Central Venous Oxygen Saturation

ScvO2, when available, provides an additional method to monitor adequacy of resuscitative measures. The mixed venous blood oxygen saturation in the pulmonary artery (image) represents the oxygen remaining in the blood after systemic extraction. Studies have shown a close correlation between ScvO2 and image during CPR.29 Because oxygen consumption remains relatively constant during CPR, as do arterial oxygen saturation (SaO2) and hemoglobin, changes in ScvO2 reflect changes in oxygen delivery by means of changes in cardiac output.

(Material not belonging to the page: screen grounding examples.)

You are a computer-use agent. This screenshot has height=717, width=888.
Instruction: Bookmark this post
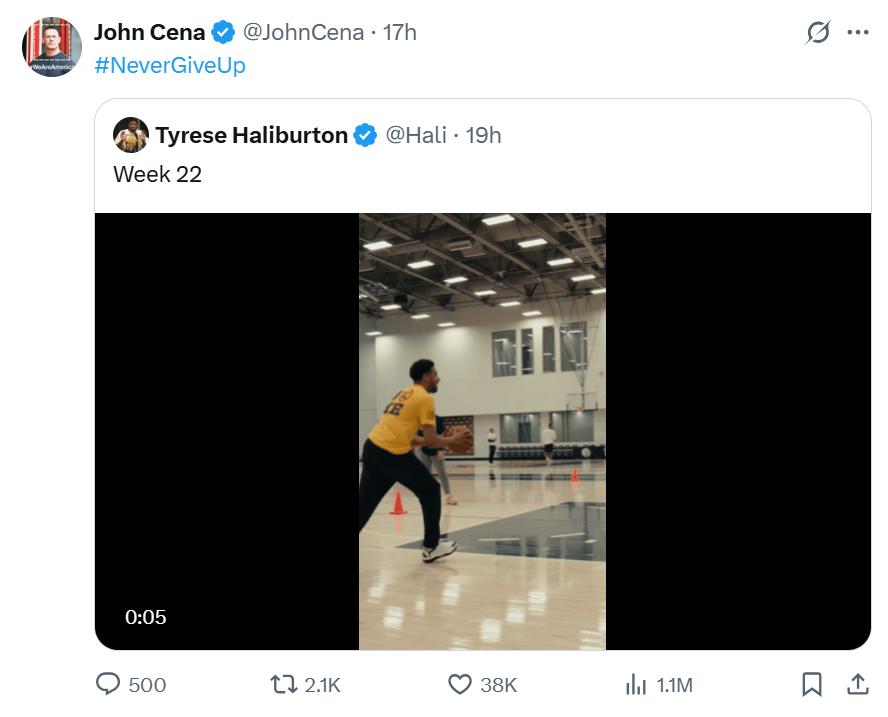coord(812,684)

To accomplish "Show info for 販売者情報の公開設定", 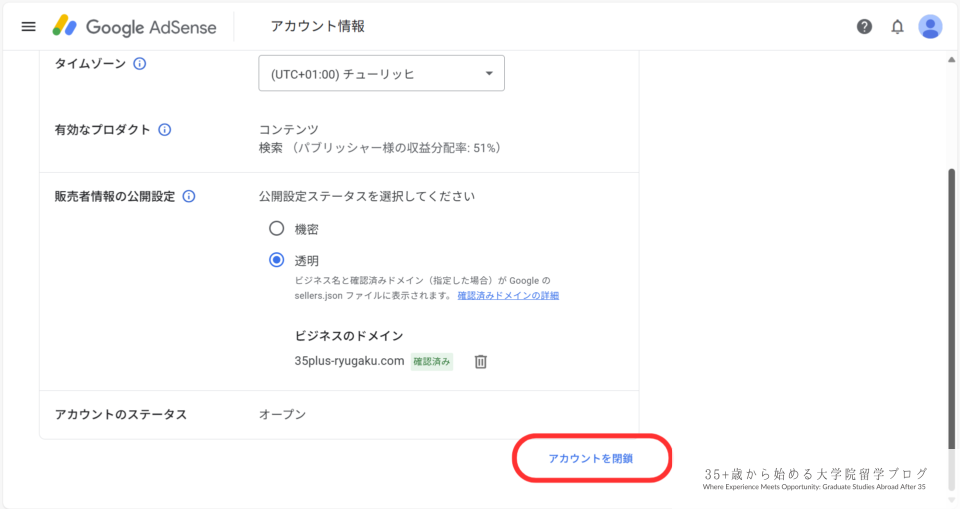I will (x=189, y=197).
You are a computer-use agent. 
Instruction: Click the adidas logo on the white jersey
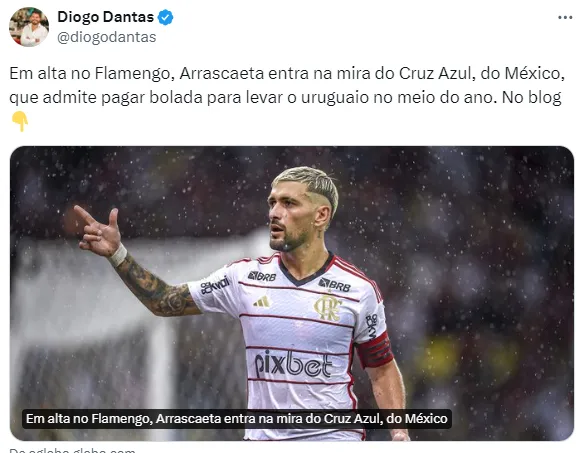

Although used primarily in the intensive care unit (ICU) setting, multilumen oximetric ScvO2 catheters are placed in the same manner as regular central venous catheters and can be used to monitor ScvO2 continuously in real time. ScvO2 values normally range from 60 to 80%. During cardiac arrest and CPR, these values range from 25 to 35%, indicating greatly enhanced oxygen extraction of tissues owing to the inadequacy of oxygen delivery during CPR. Failure to achieve an ScvO2 of 40% or greater has a negative predictive value for ROSC of almost 100%.29 ScvO2 also helps to rapidly detect ROSC without interruption of chest compressions, as ROSC will result in a rapid increase in Scvo2 as a result of a dramatic increase in oxygen delivery to tissues. ScvO2 monitoring is also useful in the post–cardiac arrest period for hemodynamic optimization and for recognition of any sudden deterioration in the patient’s clinical condition.